– di Susanna De Candia
Percependomi inquieta, il mare mi ha fermato qualche istante, per rassicurarmi che l’estate non finisce il 1 settembre: lo colgo tutti gli anni da conversazioni, post sui social, affermazioni di molti.
Sarà che abito in una città di mare e mi sento già per questo fortunata…
Ma ai più piace stare nei confini, nella convinzione che 31 è fine e 1 è inizio, persistere nell’illusione di controllare il fluire delle cose e degli eventi, più forzatamente che consapevolmente, quasi a orientare umori e predisposizioni mentali.
Come per le direttive che usiamo per il cambio di stagione dell’armadio: cappotto = inverno; canotta = estate; giacchino = primavera/autunno (dipende dai colori, che, questo lo riconosco, le mezze stagioni si stanno estinguendo o comunque sono molto meno nette e durevoli di un tempo).
Certo, un cappotto non lo indosserei d’estate, a meno che non voglia dar o far spettacolo o che non cominci a nevicare ad agosto (ed è accaduto, non ne sono diretta testimone, me l’hanno raccontato).

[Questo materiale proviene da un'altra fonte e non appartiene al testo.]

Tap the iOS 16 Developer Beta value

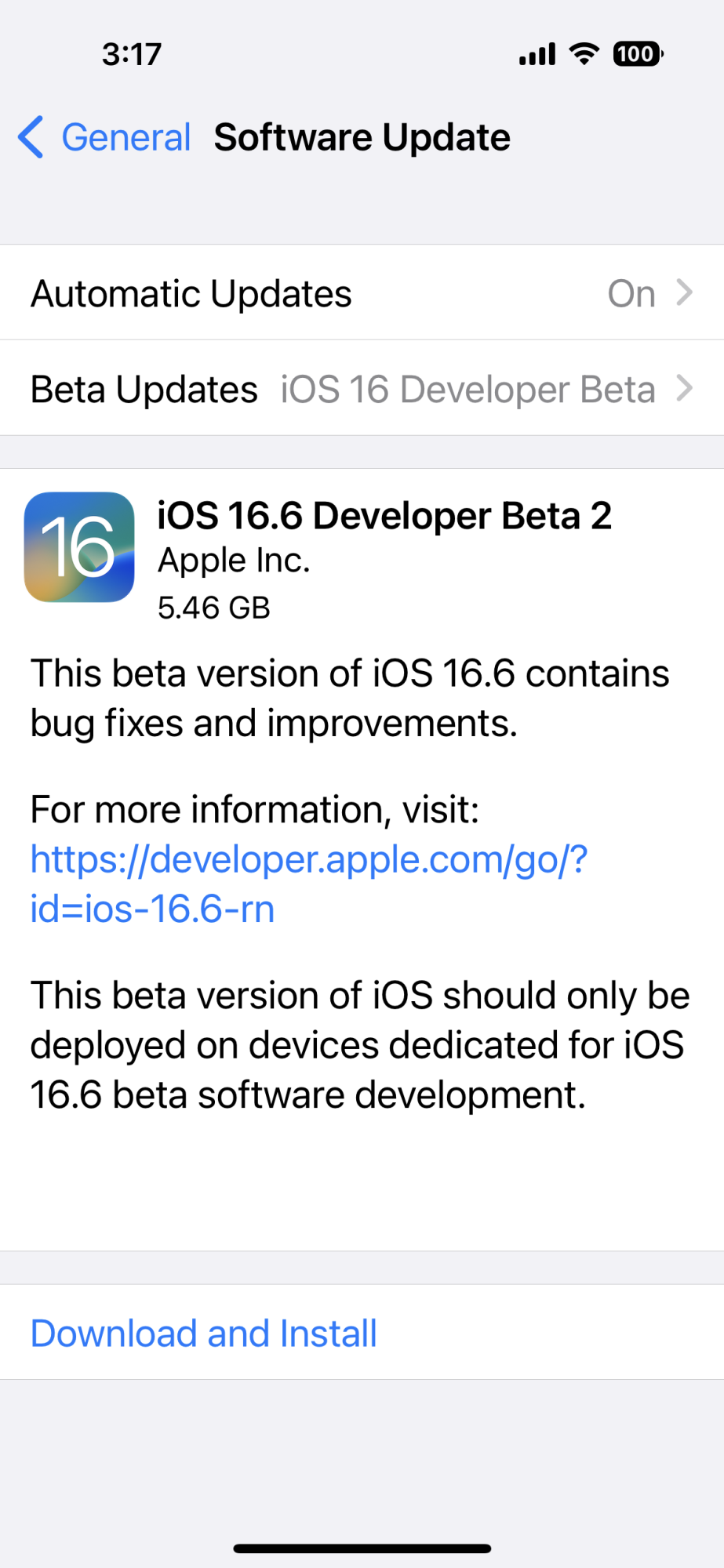[468, 390]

Invece, le canotte le compriamo anche d’inverno (ma questa è colpa della produzione continua, per cui alcuni capi d’abbigliamento sono sempre sul mercato, pure “fuori stagione”, costano poco ma inquinano tanto).
Tornando a ciò che non è fine e non è inizio, le stagioni insegnano: paradossalmente hanno inizio e termine verso la fine del mese che le accoglie o le lascia andare. Come se sentissero il bisogno di agganciare inizio e fine o viceversa.
Perchè ci costa tanto dare più ragione alla libertà, mentre siamo propensi a lasciare più libertà alla ragione?
Come mai preferiamo la comoda fissità delle cose rispetto all’evidente fluidità delle circostanze?
Quale motivo ci induce all’accettazione prematura della fine di qualcosa ancora in corso, invece di muoverci prima almeno verso il finchè dura, poi magari verso il finchè si vuol che duri?
Questo modo di ragionare non intende sabotare l’oggettività, ma invitare a prendere coscienza che c’è uno sguardo interiore nei confronti di tutto quanto sta fuori e di quanto avviene, che permette all’esteriorità di esistere, aver valore, durare. Si tratta di imparare a guardare più a fondo – e a tutto tondo, per non restar incastrati in considerazioni o visioni costipate.
Le percezioni, che talvolta guidano scelte e decisioni, sono chiavi di lettura, istruzioni per l’“uso” consapevole della vita e delle sue opportunità e suggerimenti per superare intoppi e ostacoli.
Insomma, l’estate non finisce il 1 settembre. Ma non parlavo solo di estate, è chiaro, vero?